As penas impostas aos réus totalizam mais de 1.200 anos de reclusão. Gideon Batista de Menezes foi o mais severamente condenado, recebendo 397 anos, oito meses e quatro dias de reclusão, além de um ano e cinco meses de detenção. Ele foi considerado culpado por extorsão qualificada, homicídio qualificado, associação criminosa armada, entre outros crimes.

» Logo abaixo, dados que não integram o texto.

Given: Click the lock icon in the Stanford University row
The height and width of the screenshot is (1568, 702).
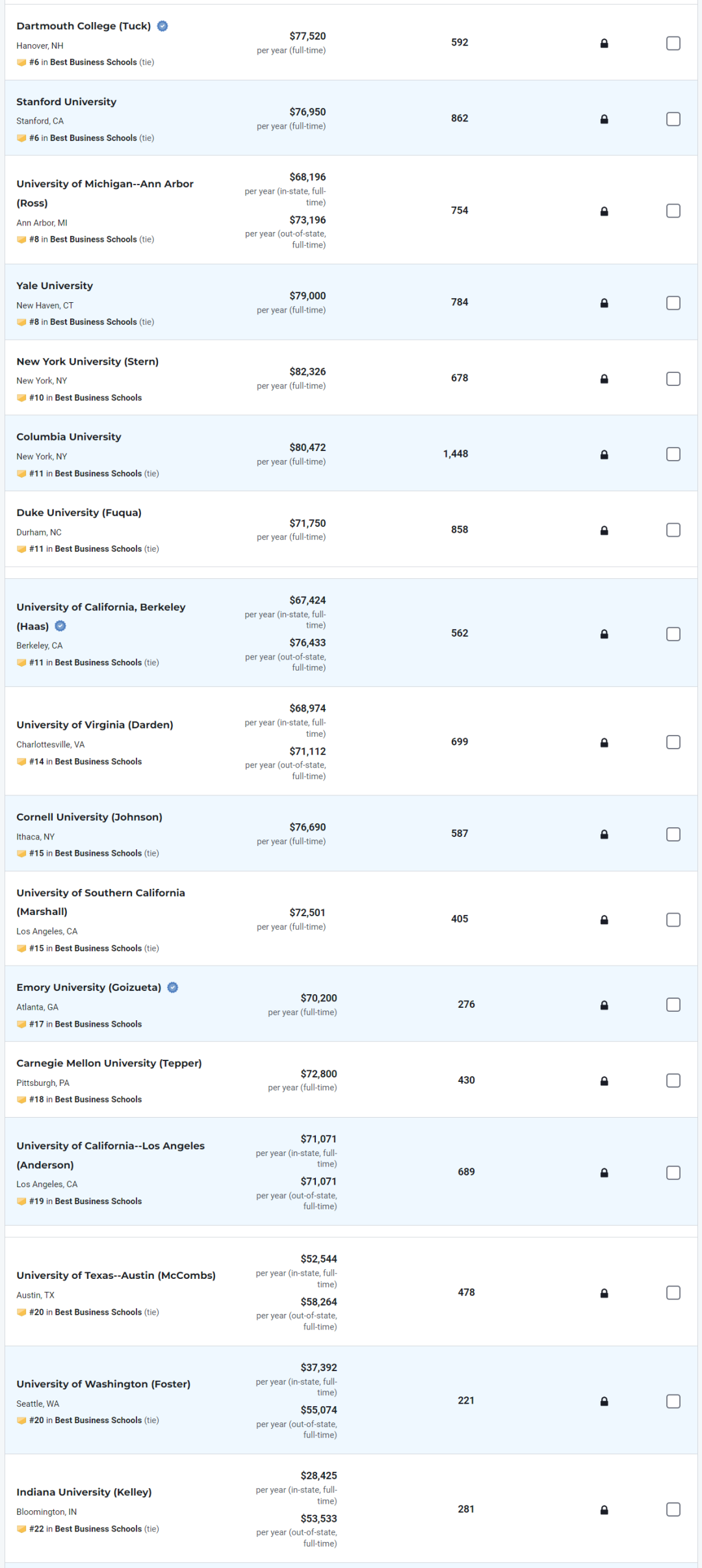Looking at the screenshot, I should click(x=604, y=119).
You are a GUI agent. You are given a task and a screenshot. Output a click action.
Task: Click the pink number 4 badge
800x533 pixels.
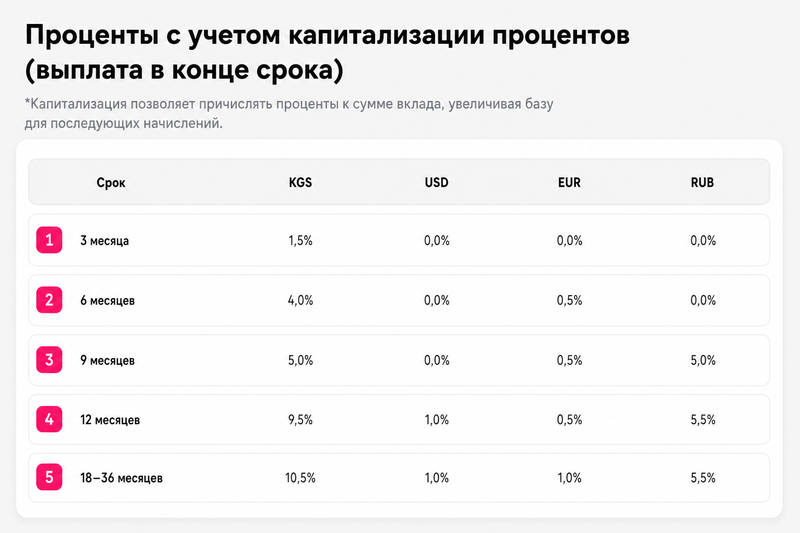(x=49, y=419)
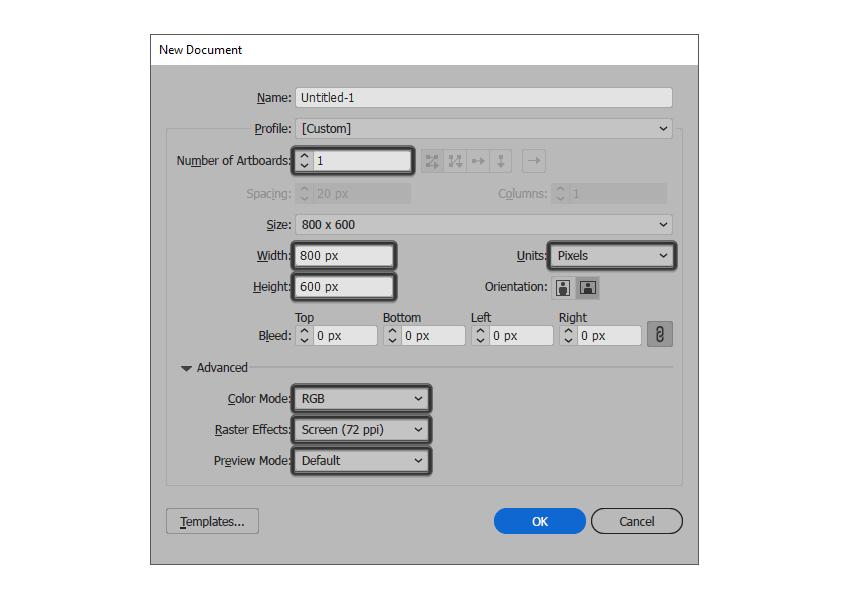850x600 pixels.
Task: Choose the Arrange by Column artboard icon
Action: coord(500,161)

Carlomam dos Santos Nogueira também recebeu uma pena significativa, sendo condenado a 202 anos, seis meses e 28 dias de reclusão, além de um ano de detenção. Sua condenação incluiu crimes como extorsão qualificada e ocultação de cadáver. O terceiro réu, Carlos Henrique Alves da Silva, foi sentenciado a dois anos de reclusão por cárcere privado e deverá cumprir sua pena em regime semiaberto, o que permitirá que ele trabalhe ou estude fora da unidade prisional.
O juiz Taciano Vogado Rodrigues Junior, que presidiu o julgamento, se dirigiu aos familiares das vítimas, afirmando que a Justiça fez sua parte dentro dos limites constitucionais. O julgamento se estendeu por seis dias e contou com a participação de 18 testemunhas. Os réus condenados têm o direito de recorrer da decisão proferida pelo tribunal.